Let’s Hear it for Ospreys!
And crabs, oysters, rockfish…
By Meg Walburn Viviano
If there is just one aspect of the Chesapeake Bay we love (okay, aside from boats—we do love the feeling of being far from shore with the breeze and the horizon all around), it is the Bay’s iconic wildlife. You know, the critters we look forward to glimpsing, and sometimes catching and eating. The ones we see on our state license plates. The creatures that, when we get to observe them in their element on the water, it feels like we’ve been let in on a special secret.
It always takes my breath away when I walk down to the marshy waterfront on Cypress Creek and accidentally startle a great blue heron. This long-legged, elegant bird can go from perfect motionlessness to full flight in mere seconds. “Ooh, there he goes,” I find myself saying in a hushed whisper as the heron whooshes away.
As our seasoned Sporting Life angler Dennis Doyle recounts, the pursuit of a rockfish can take one’s breath away, too. His description of fishing for a striper as it surface-strikes is like art, a carefully choreographed dance with rod and reel. The thrill of the chase is certainly at play with this fish.
Then, of course, there’s the obvious iconic species, the blue crab. I don’t have to tell you why we love these. The delicious tradition of steamed crabs is emblematic of the Bay. In addition to the crabs’ delectable taste, eating them continues an age-old social tradition. Friends and families sit down to pick crabs together; it’s a meal passed down through generations. Even in this day and age, you can’t rush a crab feast and you can’t be distracted by your cell phone. Your hands would be way too dirty for scrolling.
Even after the COVID-19 pandemic put a damper on the large-scale crab feast, the Annapolis Rotary Club has found a way to sustain its epic annual event. For the second year, it’s a crab feast to-go: one the CBM Bay Weekly team will be enthusiastically participating in. I can’t wait to see who the fastest crab picker on staff will be.
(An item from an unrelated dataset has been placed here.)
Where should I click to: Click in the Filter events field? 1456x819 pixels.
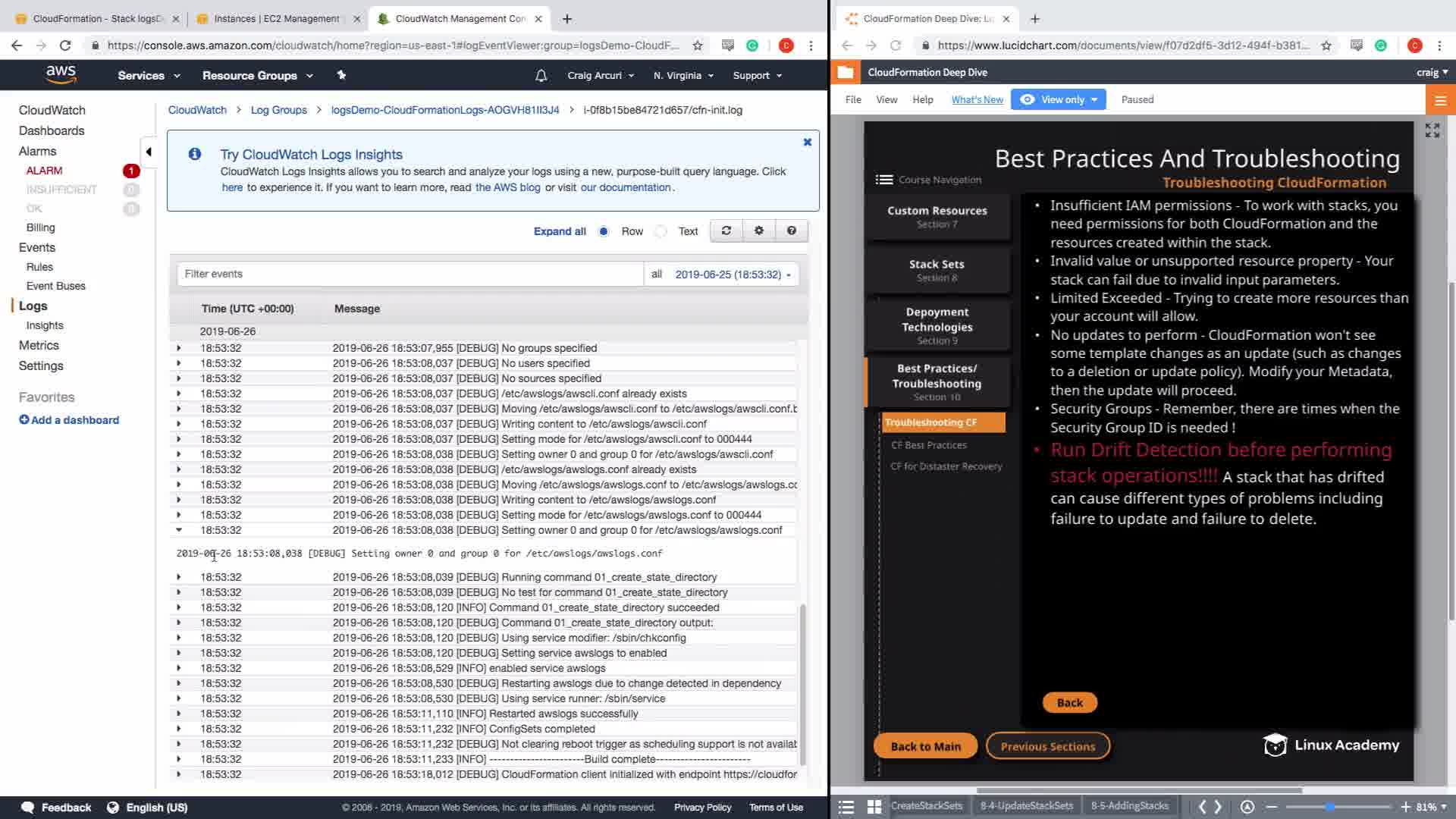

And then of course, there are oysters. We eat them (celebrate National Oyster Weekend at a local restaurant this weekend!) and we help restore their population in the Bay (check out Chesapeake Beach’s newly expanded sanctuary reef ).
To appreciate our final iconic Chesapeake species, you’ll have to look up. Our favorite bird of prey, the osprey, can be seen flying across the water with a fat fish in its talons, or building an engineering marvel of a nest out of sticks and debris woven together.
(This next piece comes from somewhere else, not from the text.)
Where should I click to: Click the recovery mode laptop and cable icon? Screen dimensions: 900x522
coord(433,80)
But what happens when those nests are built too close to human habitat? Ospreys favor a high platform, whether it’s a navigational marker on the water or a tall light pole at a mall or public park. In our feature story, we look at what happens when ospreys establish their homes in human domain. It’s a scenario that can have a very different set of outcomes.
What can we do to honor the Chesapeake’s glorious creatures? We can start by making smart environmental choices as individuals. And we can keep supporting the organizations devoted to protecting our wildlife—the oyster growers, the bird rescue groups, and the clean water advocates that make the Bay healthier for us all.